══ Given information
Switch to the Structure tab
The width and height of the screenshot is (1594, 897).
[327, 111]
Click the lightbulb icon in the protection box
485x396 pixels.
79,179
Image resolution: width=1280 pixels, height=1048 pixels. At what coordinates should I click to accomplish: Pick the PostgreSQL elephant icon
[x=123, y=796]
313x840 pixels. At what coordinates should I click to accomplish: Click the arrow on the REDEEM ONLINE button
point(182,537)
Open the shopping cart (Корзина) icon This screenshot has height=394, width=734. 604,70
════
══ Given information
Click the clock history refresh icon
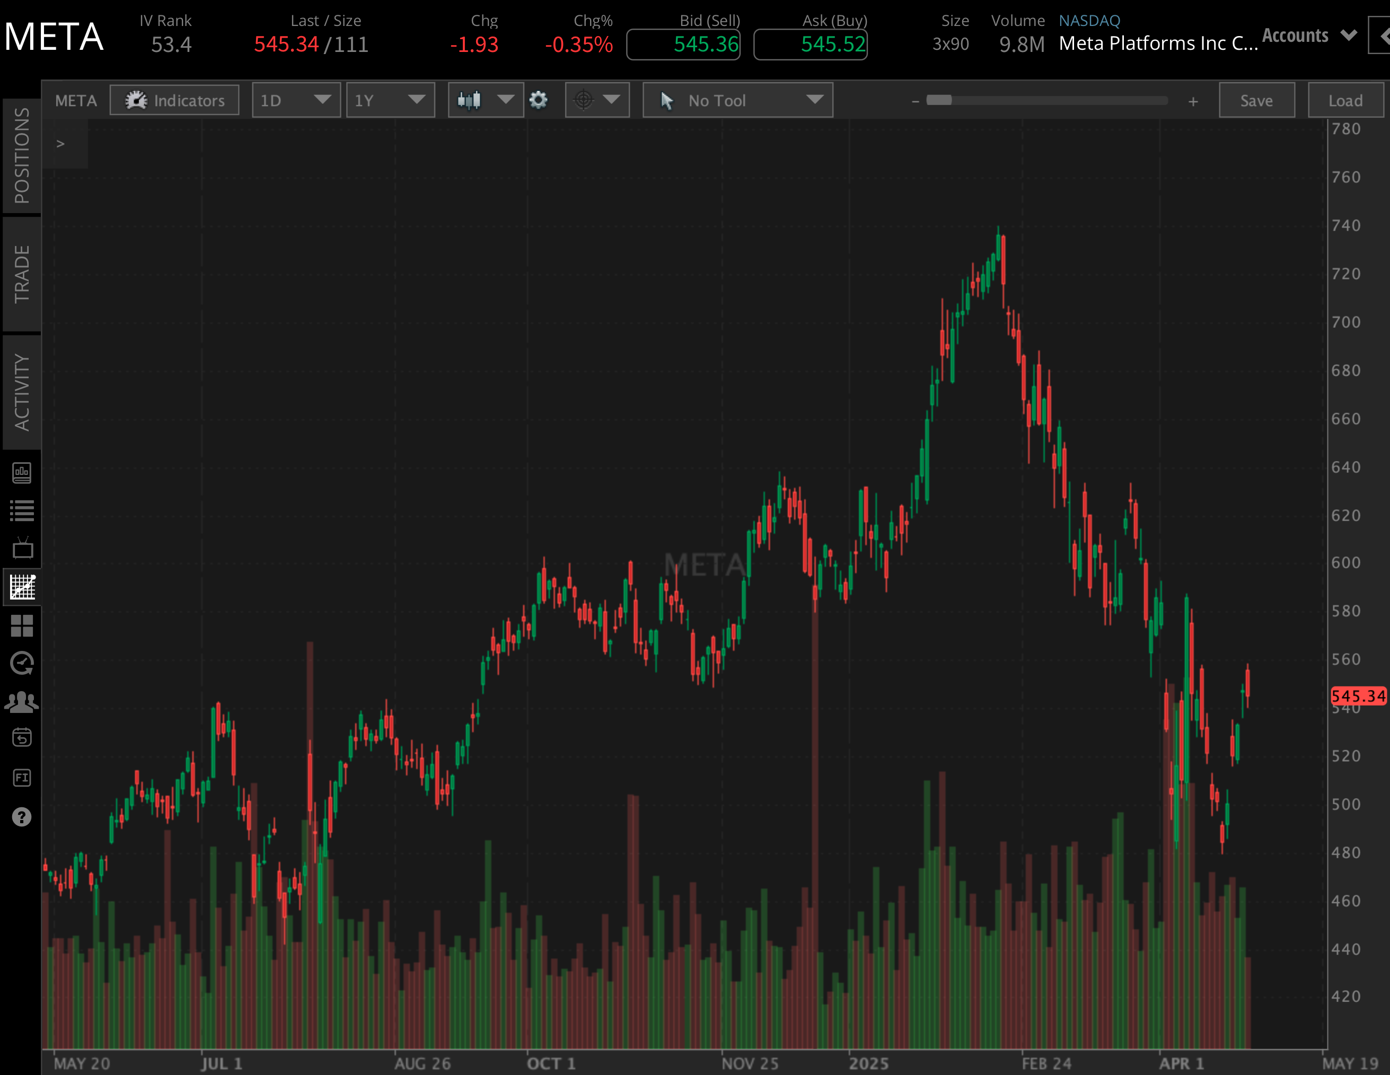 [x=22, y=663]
════
### Written request
Please copy the items from the line with "Click the lightbulb" to the line with "point(182,537)", both included, exactly as they stand.

### Response to the task
Click the lightbulb icon in the protection box
485x396 pixels.
79,179
Image resolution: width=1280 pixels, height=1048 pixels. At what coordinates should I click to accomplish: Pick the PostgreSQL elephant icon
[x=123, y=796]
313x840 pixels. At what coordinates should I click to accomplish: Click the arrow on the REDEEM ONLINE button
point(182,537)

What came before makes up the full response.